Apakah yang paling membanggakan dari makhluk yang bernama manusia? “Kreativitas.” Itulah jawabnya. Manusia menjadi “lebih” ketimbang binatang karena memiliki ruang yang sangat luas untuk mengolah kreativitas. Manusia tidak menjadi binatang —antara lain— karena ia pandai mengolah pilihan-pilihan menjadi sesuatu yang baru, sesuatu yang tidak linear. Itulah kreativitas. Tanpa kreativitas, sesungguhnya manusia tak beda dengan binatang.
Kreativitas menjadikan kita, manusia, tidak jemu. Kreativitas membuat kita menikmati hidup lebih dari sekadar sebuah perjalanan lurus. Kreativitas, terkadang, memang, membuat kita terbentur-bentur, jatuh-bangun, bahkan runtuh. Kreativitas memang bukan jalan aman. Tetapi, memilih hidup penuh warna dan keluar dari kekelaman memang memerlukan perjuangan: ada saat risiko harus dipikul. Tapi, paling tidak, kreativitas membuat kita bergerak, tidak beku dalam kehidupan yang sepi, kendatipun terasa aman.
Kreativitas hanya mungkin muncul dari pikiran merdeka, pikiran yang tak nyaman berada dalam belenggu “kebiasaan” dan “apa adanya”.
Hidup yang kita nikmati sekarang adalah buah kreativitas orang-orang yang merdeka, orang-orang yang terus bertanya, orang-orang yang terus mencari jawaban. Bagi pikiran merdeka, setiap jawaban selalu memunculkan pertanyaan baru dan pencarian baru. Karena itulah, manusia kreatif senantiasa bertanya dan tak pernah merasa telah sampai pada jawaban final.

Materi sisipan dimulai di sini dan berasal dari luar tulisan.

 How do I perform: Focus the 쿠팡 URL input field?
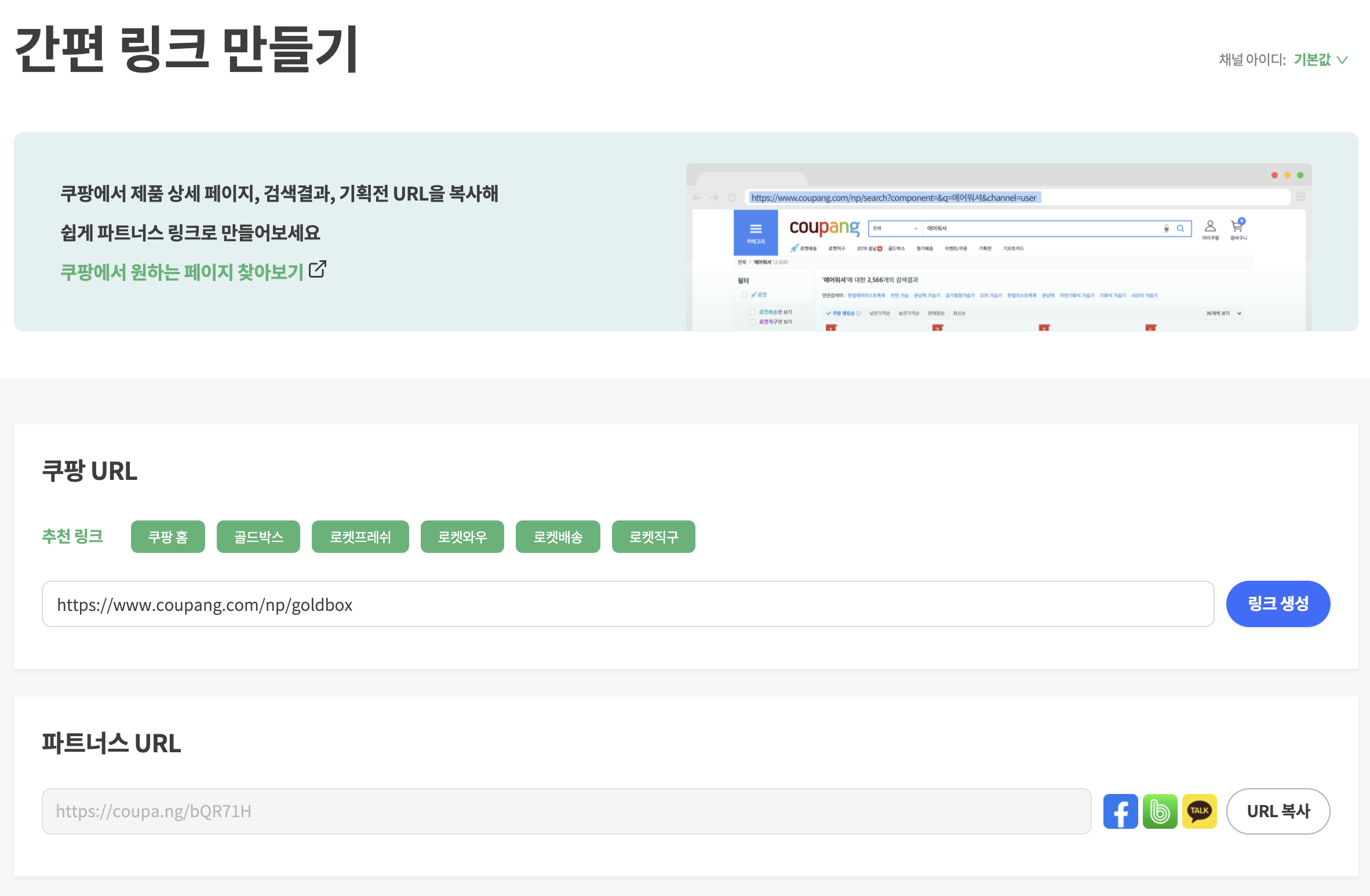(x=627, y=604)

Kreativitas, memang, senantiasa membuat orang gelisah ingin mengubah segala hal. Kita tahu, perubahan itulah yang membuat kehidupan berjalan, membuat hidup kita beranjak dari budaya berburu ke budaya agraris, dan kini sampai pada budaya industri. Kita menikmati perubahan itu, tetapi acap lupa bahwa ada orang-orang kreatif yang “menghidangkannya”. Kita pun lupa berterima kasih pada kreativitas.

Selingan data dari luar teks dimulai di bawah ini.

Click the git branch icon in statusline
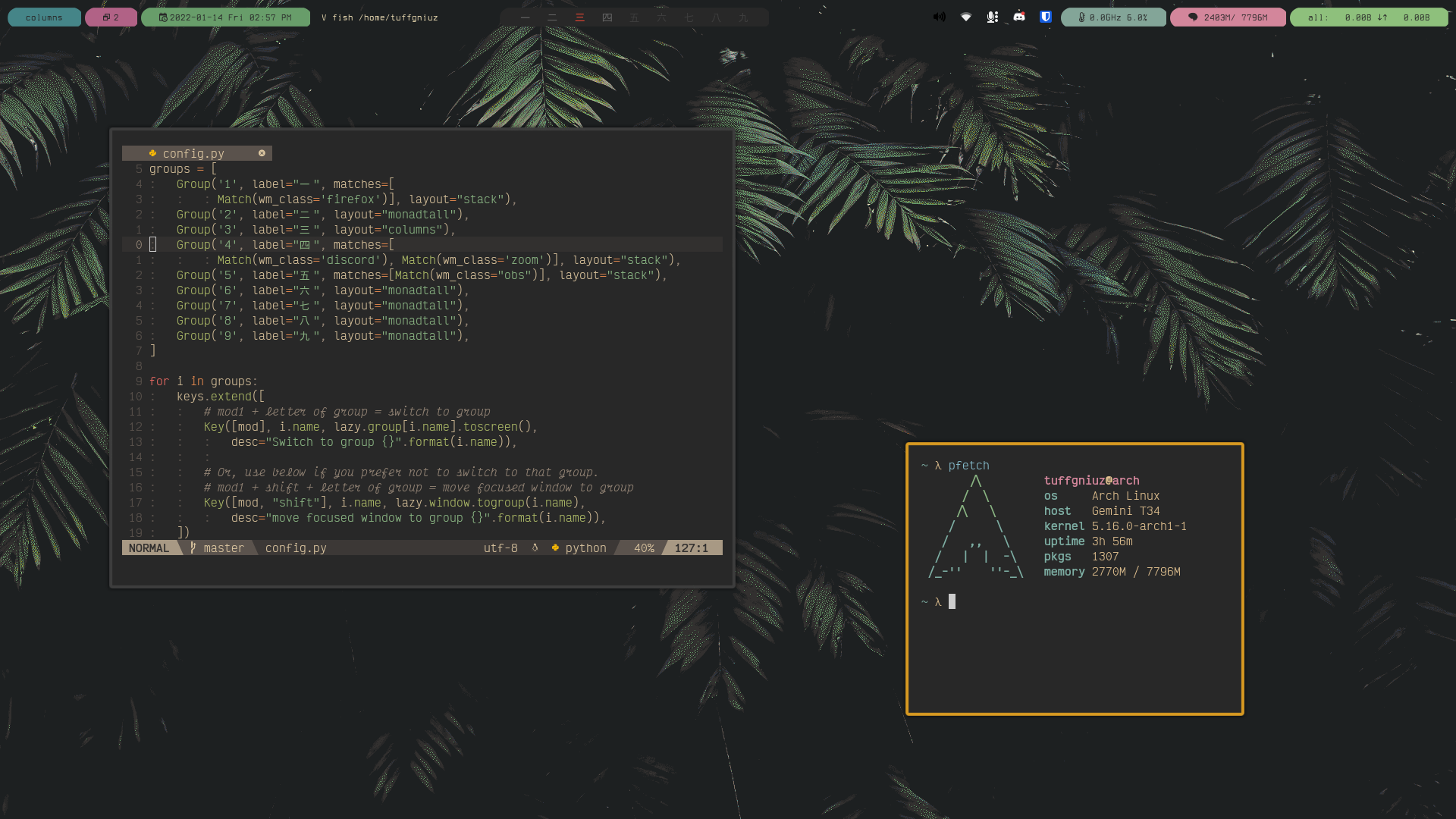This screenshot has width=1456, height=819. pyautogui.click(x=193, y=548)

Sungguh sedih mengakui, sebagai bangsa kita telah terlalu lama memberangus kreativitas. Kita memberangus pertanyaan-pertanyaan kritis, memberangus perubahan-perubahan, dan memberangus kemerdekaan berpikir. Kita, bangsa ini, lebih senang menjadi penindas kemerdekaan dengan cara “menghapus” penghargaan pada kreativitas itu. Kita lebih suka pada hal-hal biasa yang kasat mata. Kita lebih menghargai mesin pencetak ketimbang kreativitas di balik prosesnya.
Kita jauh lebih menghargai tenaga marketing yang menghasilkan uang ketimbang pendesain yang menghasilkan produk berkualitas. Kita jauh lebih menaruh perhatian kepada manusia gombal yang pandai bicara ketimbang kegelisahan para perenung. Kita bertepuk tangan kepada para penjual yang bisa membodohi konsumen dan menjual barang rongsokan dengan harga mahal, tetapi menyingkirkan para “pejuang” yang bersikukuh mengeksplorasi masa depan.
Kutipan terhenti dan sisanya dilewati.